The earliest Jefferson could return is for the Vikings' Nov. 10 game against the Saints, and while O'Connell would not disclose the specific grade of Jefferson's hamstring strain, he said he didn't anticipate the injury would be season-ending, which effectively would rule out a Grade 3 strain.

"I don't want to speculate on exactly when it will be," O'Connell said, "but I know he feels pretty good, considering [the injury] having just been this past Sunday. It's just going to be about all it entails to go through the process, to where he can have some time to start feeling like he can be at full speed again."

In the meantime, the Vikings will try to reconfigure their offense without Jefferson, who has accounted for 26.2% of their targets this season and has 35.7% of the team's targeted air yards, according to NFL Next Gen Stats. First-round pick Jordan Addison, who was limited with an ankle injury on Wednesday, will play a larger role alongside Hockenson and K.J. Osborn, and the Vikings could involve running backs Alexander Mattison and Cam Akers in the passing game to a greater degree.

The Vikings also could see teams approach them differently without Jefferson there to draw double teams. O'Connell said the Vikings could notice the biggest change on third downs and red-zone plays, where teams have been most likely to use true double teams against Jefferson.

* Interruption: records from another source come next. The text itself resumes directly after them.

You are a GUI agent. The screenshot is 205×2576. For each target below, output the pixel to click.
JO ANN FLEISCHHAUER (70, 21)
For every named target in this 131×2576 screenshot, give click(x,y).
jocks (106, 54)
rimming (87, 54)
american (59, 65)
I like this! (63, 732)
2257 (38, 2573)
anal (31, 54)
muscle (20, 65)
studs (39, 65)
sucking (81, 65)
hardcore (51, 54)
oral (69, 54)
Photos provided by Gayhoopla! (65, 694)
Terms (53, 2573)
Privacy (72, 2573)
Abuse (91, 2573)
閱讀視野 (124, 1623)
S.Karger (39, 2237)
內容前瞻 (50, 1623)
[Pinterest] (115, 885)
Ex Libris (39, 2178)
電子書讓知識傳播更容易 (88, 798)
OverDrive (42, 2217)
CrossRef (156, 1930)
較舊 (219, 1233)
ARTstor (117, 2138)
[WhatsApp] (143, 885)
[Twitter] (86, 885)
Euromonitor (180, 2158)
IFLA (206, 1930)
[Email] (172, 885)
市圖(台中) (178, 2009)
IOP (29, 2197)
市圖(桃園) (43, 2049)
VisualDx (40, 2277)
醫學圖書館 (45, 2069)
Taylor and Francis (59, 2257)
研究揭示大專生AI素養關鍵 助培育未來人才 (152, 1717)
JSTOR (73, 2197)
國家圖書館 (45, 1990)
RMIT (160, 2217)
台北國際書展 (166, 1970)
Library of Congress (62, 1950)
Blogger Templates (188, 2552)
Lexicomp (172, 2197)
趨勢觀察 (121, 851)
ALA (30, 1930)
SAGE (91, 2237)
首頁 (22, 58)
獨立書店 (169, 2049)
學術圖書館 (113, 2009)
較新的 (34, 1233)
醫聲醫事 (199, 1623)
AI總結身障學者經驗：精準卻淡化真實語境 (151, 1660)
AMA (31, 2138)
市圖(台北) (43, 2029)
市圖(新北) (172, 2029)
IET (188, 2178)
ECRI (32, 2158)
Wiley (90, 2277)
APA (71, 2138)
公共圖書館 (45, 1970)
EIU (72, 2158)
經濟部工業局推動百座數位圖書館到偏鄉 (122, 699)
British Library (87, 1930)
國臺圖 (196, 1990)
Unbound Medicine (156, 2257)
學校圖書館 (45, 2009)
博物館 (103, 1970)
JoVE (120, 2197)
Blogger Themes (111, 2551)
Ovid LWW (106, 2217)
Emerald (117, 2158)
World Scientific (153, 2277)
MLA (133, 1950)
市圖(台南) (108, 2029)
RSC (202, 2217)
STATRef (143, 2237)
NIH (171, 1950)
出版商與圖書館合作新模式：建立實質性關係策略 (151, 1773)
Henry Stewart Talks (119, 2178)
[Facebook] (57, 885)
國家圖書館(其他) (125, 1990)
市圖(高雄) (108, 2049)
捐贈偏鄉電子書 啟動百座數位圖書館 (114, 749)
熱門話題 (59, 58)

"We found different ways at different times to activate him and have some successful plays against those looks," O'Connell said. "But [it's] also what it's done for Jordan on some of those downs, where essentially he finds single coverage and the ability, when the pocket allows, to attack downfield."

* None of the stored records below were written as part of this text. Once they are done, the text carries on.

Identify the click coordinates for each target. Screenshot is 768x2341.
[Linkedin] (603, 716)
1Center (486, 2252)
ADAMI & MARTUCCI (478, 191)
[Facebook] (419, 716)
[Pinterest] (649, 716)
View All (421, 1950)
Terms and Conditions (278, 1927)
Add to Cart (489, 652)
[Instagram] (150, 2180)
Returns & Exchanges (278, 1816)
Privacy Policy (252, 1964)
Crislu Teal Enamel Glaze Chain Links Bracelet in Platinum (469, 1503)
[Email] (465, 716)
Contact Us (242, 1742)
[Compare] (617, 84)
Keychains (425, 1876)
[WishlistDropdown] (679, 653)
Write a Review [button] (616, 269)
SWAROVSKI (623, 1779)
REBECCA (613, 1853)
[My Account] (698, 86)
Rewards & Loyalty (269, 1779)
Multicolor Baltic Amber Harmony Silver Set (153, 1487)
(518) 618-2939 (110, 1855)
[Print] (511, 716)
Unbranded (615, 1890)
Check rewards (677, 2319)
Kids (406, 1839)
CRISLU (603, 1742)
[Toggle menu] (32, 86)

But O'Connell also was asking, "How does not having him affect those early downs?"

"Are we going to see as much shell coverage as we've historically seen? And if not, how do we have to retool our run and pass game?," he said. "There's no real excuse to say Monday morning [after the game], 'Aw shucks, it was different.' We've got to plan accordingly for both, and that's where I feel comfortable with our system doing that."

Outside the team's facility, Jefferson's injury fueled speculation about whether the 1-4 Vikings would try to deal veterans before the Oct. 31 trade deadline and accumulate draft picks in a pivot to the future. Quarterback Kirk Cousins, whose pending free agent status makes him perhaps the biggest subject of that speculation, demurred Wednesday when asked if he would consider waiving his no-trade clause.

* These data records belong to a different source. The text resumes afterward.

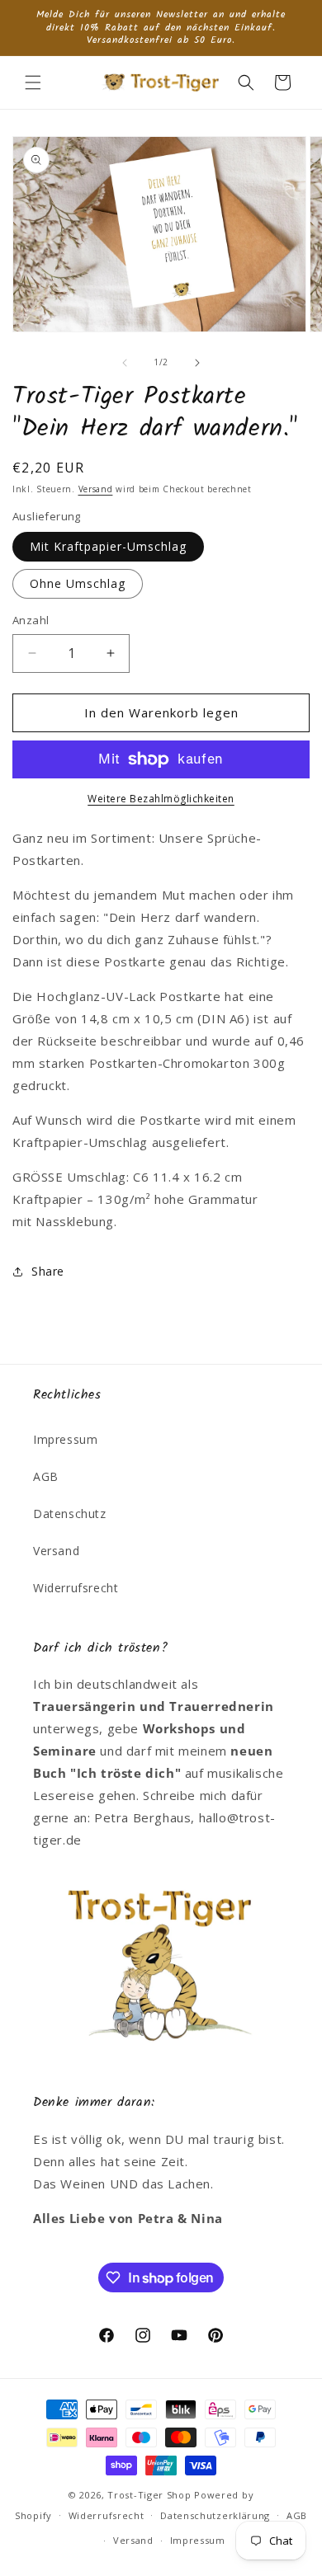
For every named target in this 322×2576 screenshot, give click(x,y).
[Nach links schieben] (125, 363)
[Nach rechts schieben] (197, 363)
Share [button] (47, 1271)
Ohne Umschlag (77, 583)
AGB (46, 1476)
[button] (33, 82)
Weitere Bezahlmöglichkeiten (161, 799)
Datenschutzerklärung (215, 2515)
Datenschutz (70, 1513)
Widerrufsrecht (75, 1588)
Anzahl (30, 620)
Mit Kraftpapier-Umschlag (108, 546)
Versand (95, 489)
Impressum (65, 1439)
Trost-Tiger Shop (149, 2495)
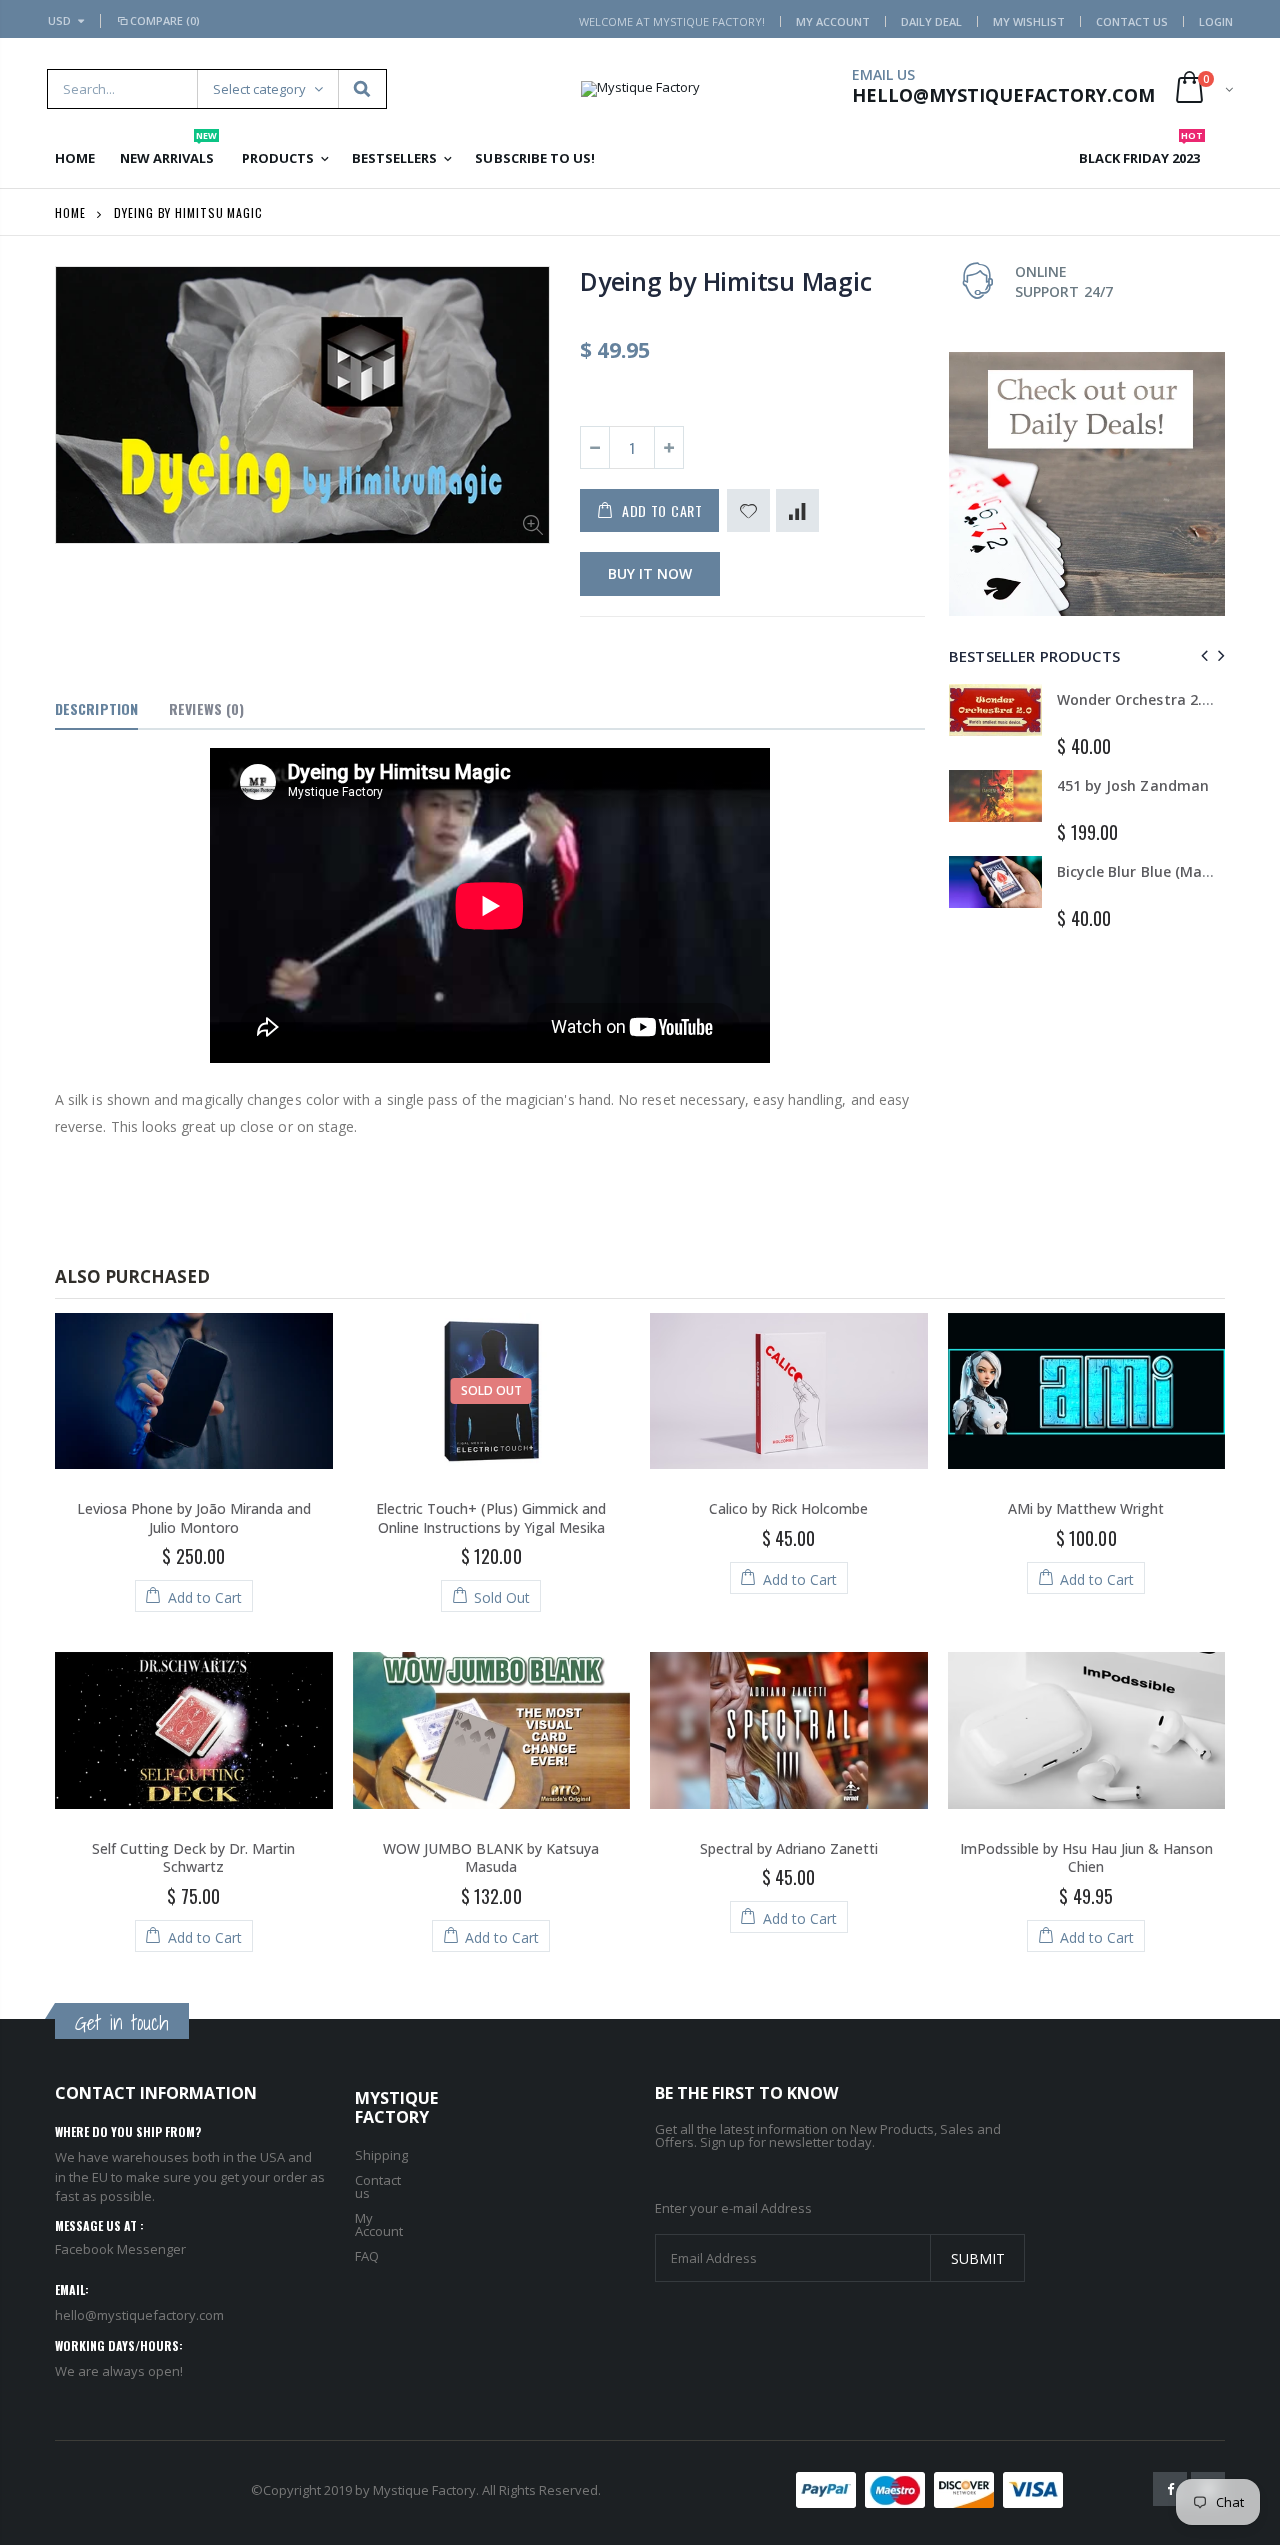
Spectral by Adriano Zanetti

"I'm just very focused on the Bears and going 1-0 this week," he said. "Anything else is just not worth my time or energy or attention."

Cousins recalled the 2015 season, when Washington started 2-4 and came back to win the NFC East as his "You like that?!" phrase became a rallying cry. In 2016 with Washington and 2020 with Minnesota, he said, he was on teams that came within a game of the playoffs after slow starts.

"You understand there's a lot of football ahead, and ultimately that will drive it," he said. "But you can't keep saying that; you've got to do it. You've got to change and win."

If the Vikings can win without Jefferson, they hope, they'll be in a spot to do something meaningful when he's back on the field.

"He'll be all right. He's still going to be the same Justin when he comes back," Hockenson said. "A big part of the game is guys getting injured. You have to rely on those guys. We have every confidence in the world they're going to come out and play well."